Search for content, post, videos

Monika Bulaj :–Nur – Afghan Notes

A solitary journey in the Afghans’ land. Sharing food, sleep, efforts, hunger, cold, whispers, laugh, and fear. Travelling by bus, taxi, horses, trucks, on yak-back. From the Iranian to the Chinese border, on the Wakhan snows, armed with a notebook and a Leica, all set for the privacy of each meeting.

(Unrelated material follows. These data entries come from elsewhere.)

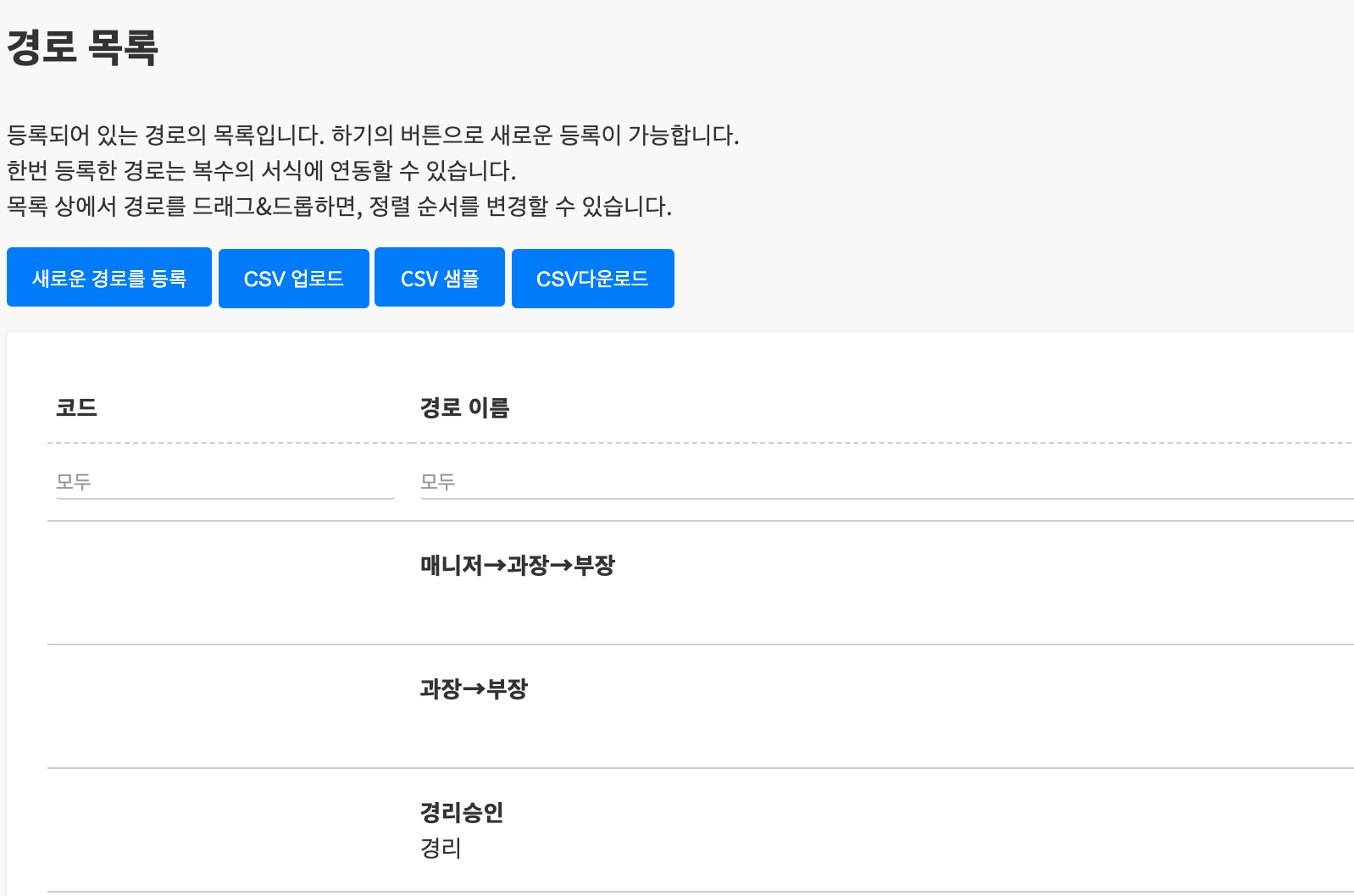Screen dimensions: 1354x896
Task: Click the 경로 목록 page heading
Action: (82, 47)
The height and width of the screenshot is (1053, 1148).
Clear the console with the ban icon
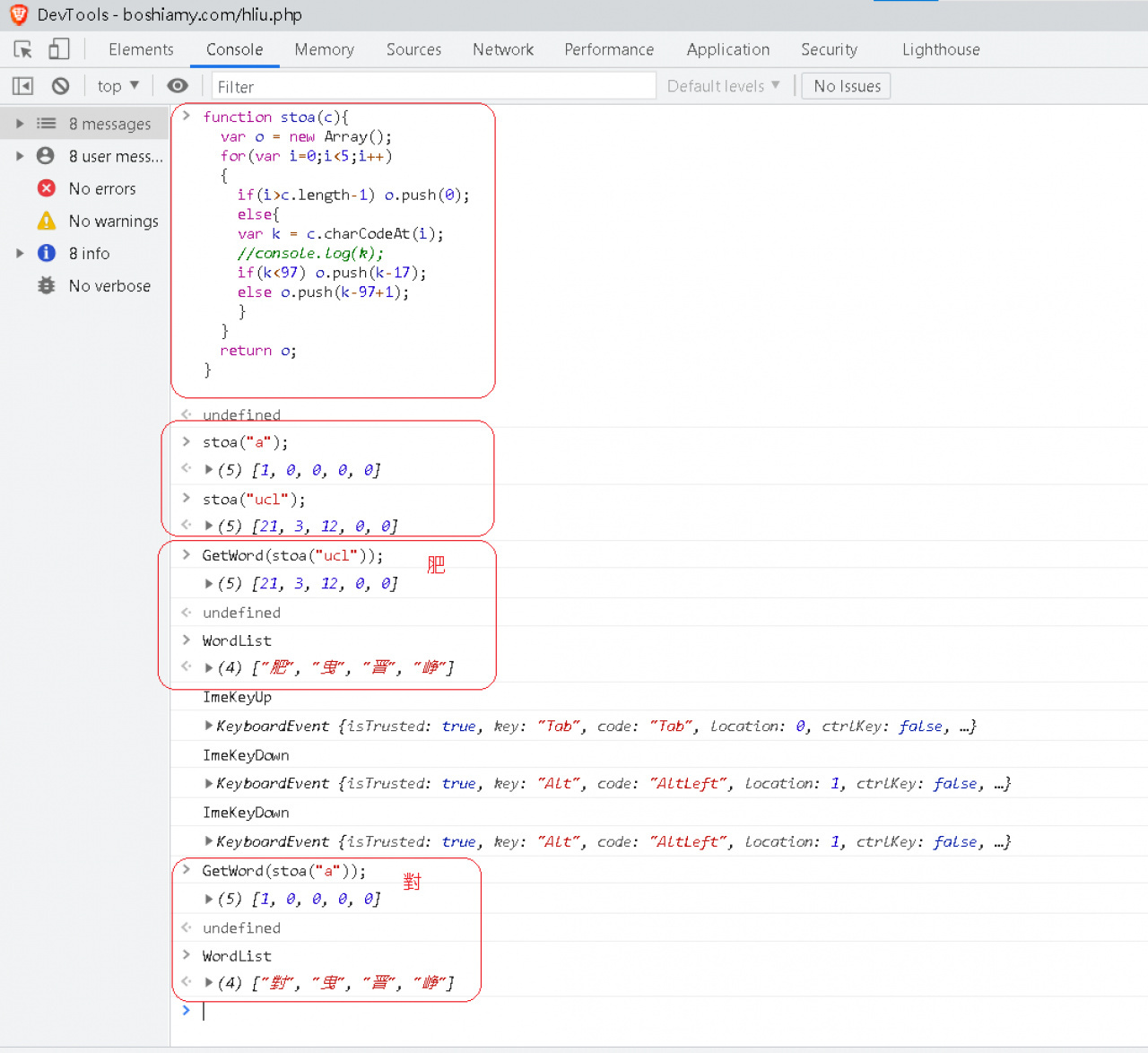coord(60,86)
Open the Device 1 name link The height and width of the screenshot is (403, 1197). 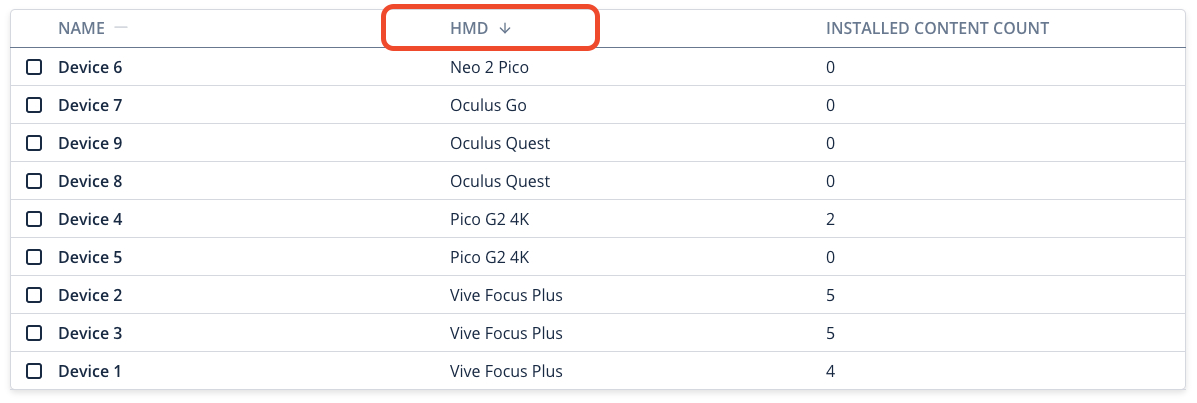90,371
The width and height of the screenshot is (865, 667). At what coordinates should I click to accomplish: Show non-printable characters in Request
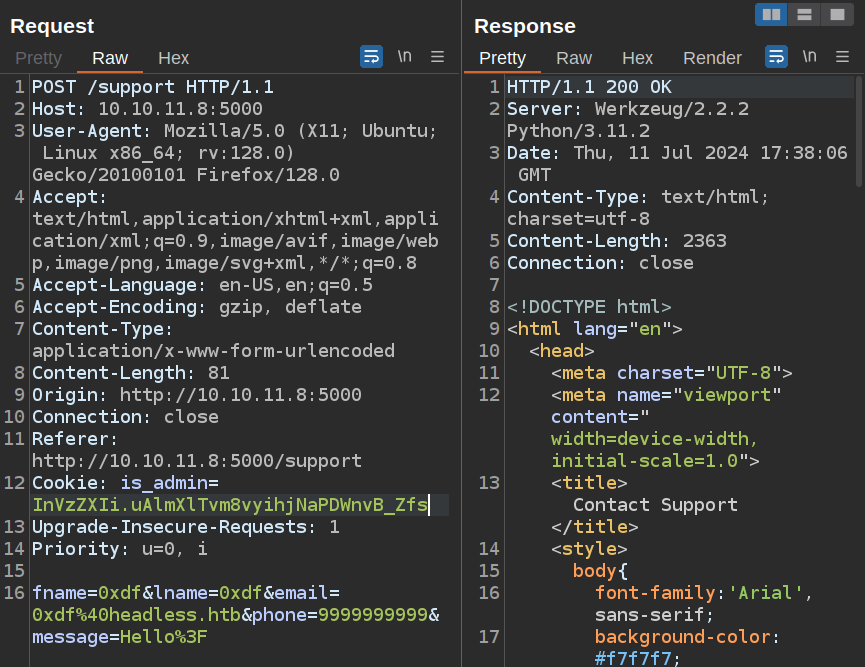point(404,57)
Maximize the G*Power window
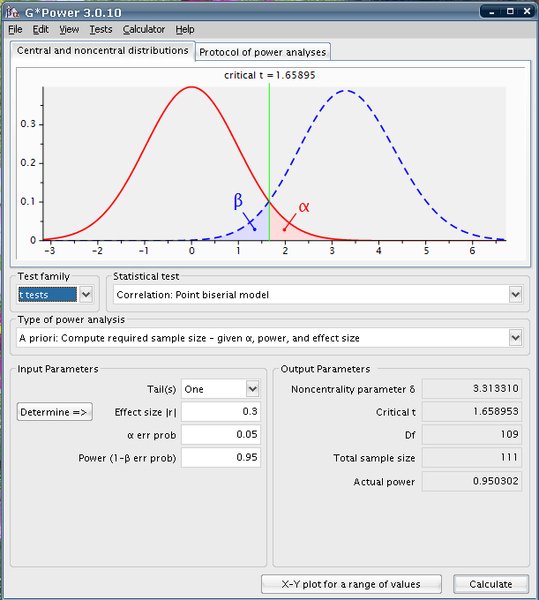Screen dimensions: 539x600 (510, 11)
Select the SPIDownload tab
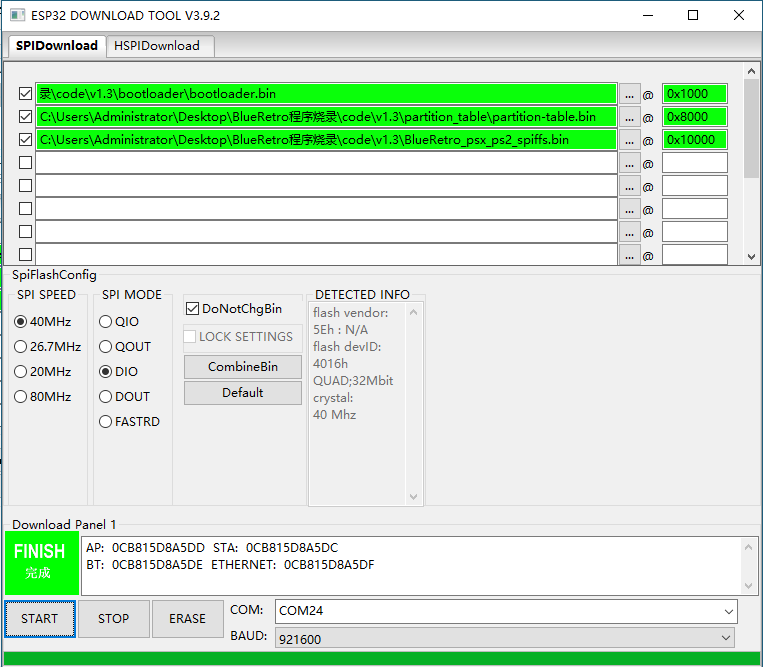This screenshot has height=667, width=763. click(57, 46)
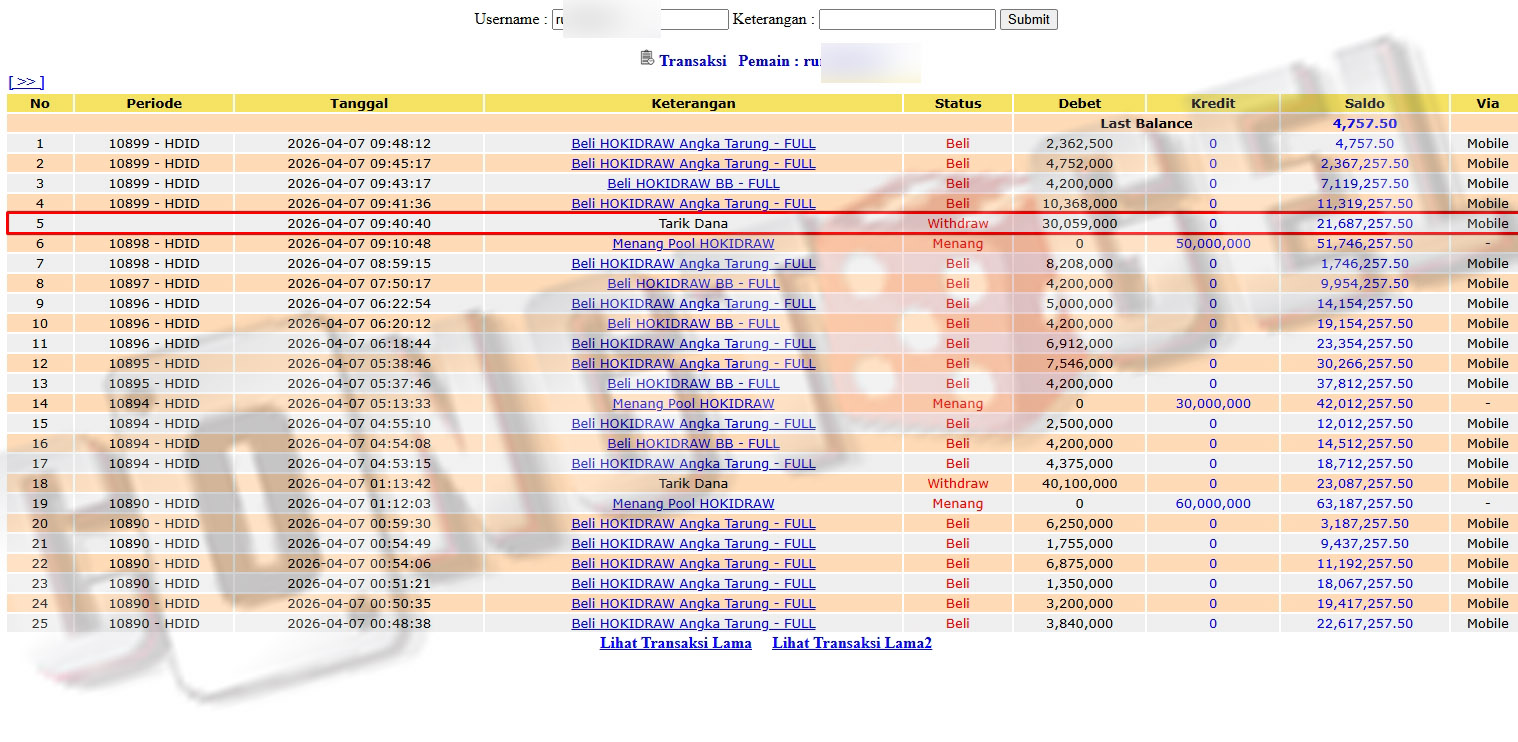Focus the Keterangan input field
This screenshot has height=742, width=1518.
907,19
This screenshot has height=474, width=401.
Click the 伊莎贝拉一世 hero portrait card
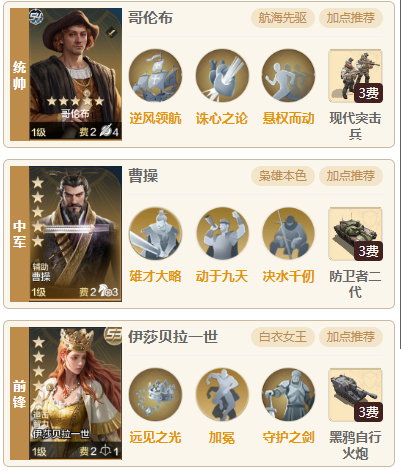coord(76,393)
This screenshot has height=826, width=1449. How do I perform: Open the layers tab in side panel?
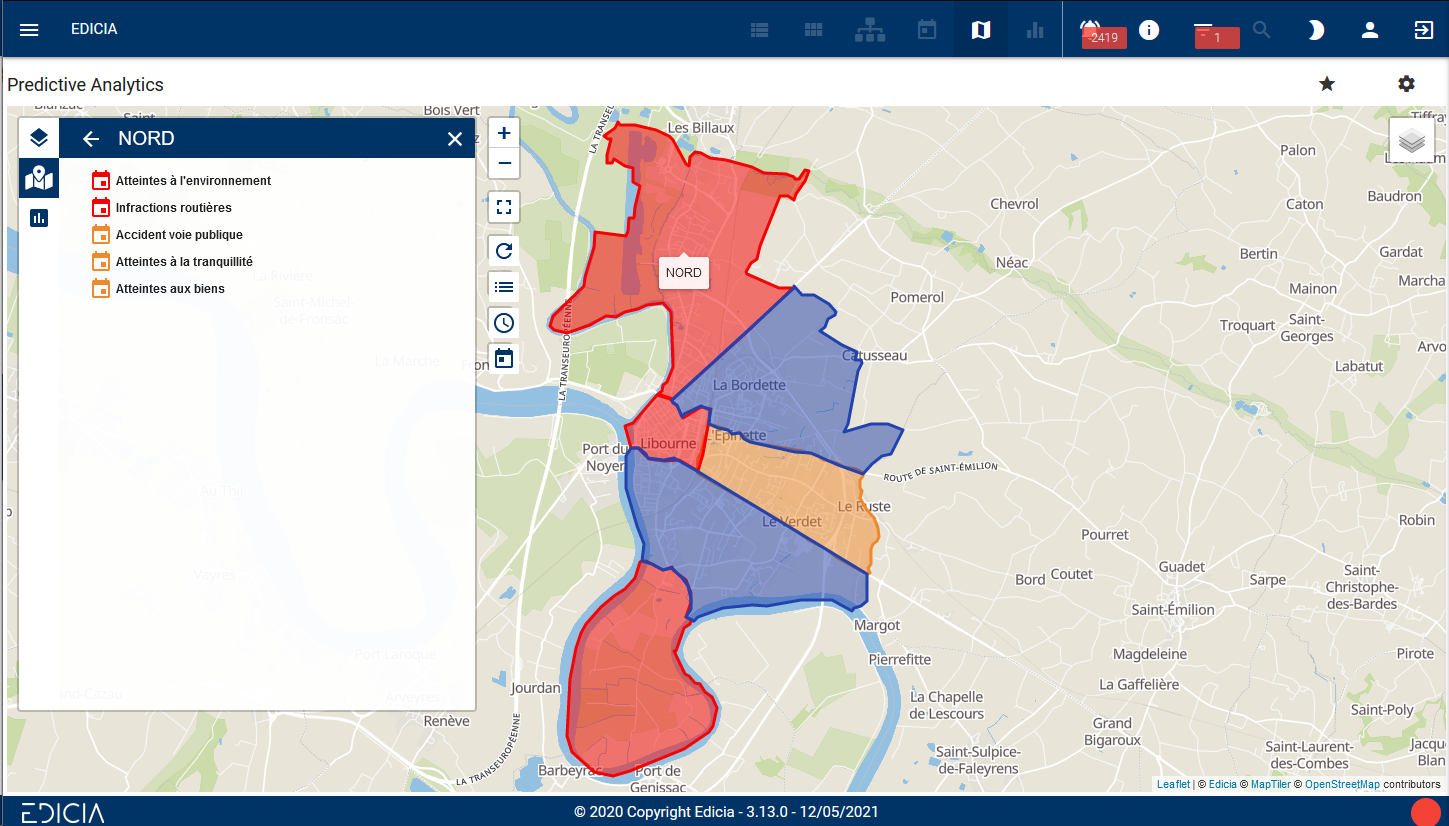39,138
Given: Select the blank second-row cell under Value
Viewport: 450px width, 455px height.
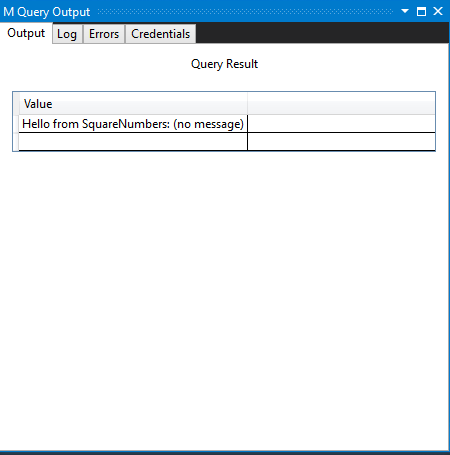Looking at the screenshot, I should [133, 142].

Balkh, Panjshir, Samanghan, Herat, Kabul, Jalalabad, Badakshan, Pamir Khord, Khost wa Firing: weaving all the time in order to avoid the bandits, and following the complex security geography that all Afghans know very well.
When speaking to Afghans, I discovered that war is a multi-million self-fuelling machine, that just to keep working goes as far as paying in a roundabout way bribes to its own enemies.
From the time when I refused to travel “embedded” in a military unit – wearing a Kevlar helmet – I re-discovered the world that Europeans, from Maillart to Bouvier, loved a lot, that same world that after ten years of military presence, we have given up to know.
The Sufis’ cradle. The tolerant Islam’s cradle. The cradle that the West likes to ignore, as much as Bosnia. A world that Talibans hate, and our bipolar crash scheme threats.
A naked and mineral country, where a tree has an unrivalled majesty, where each person has no room for arrogance.
Deserts where the call “Allah u Akhbar” sounds much purer than anywhere else.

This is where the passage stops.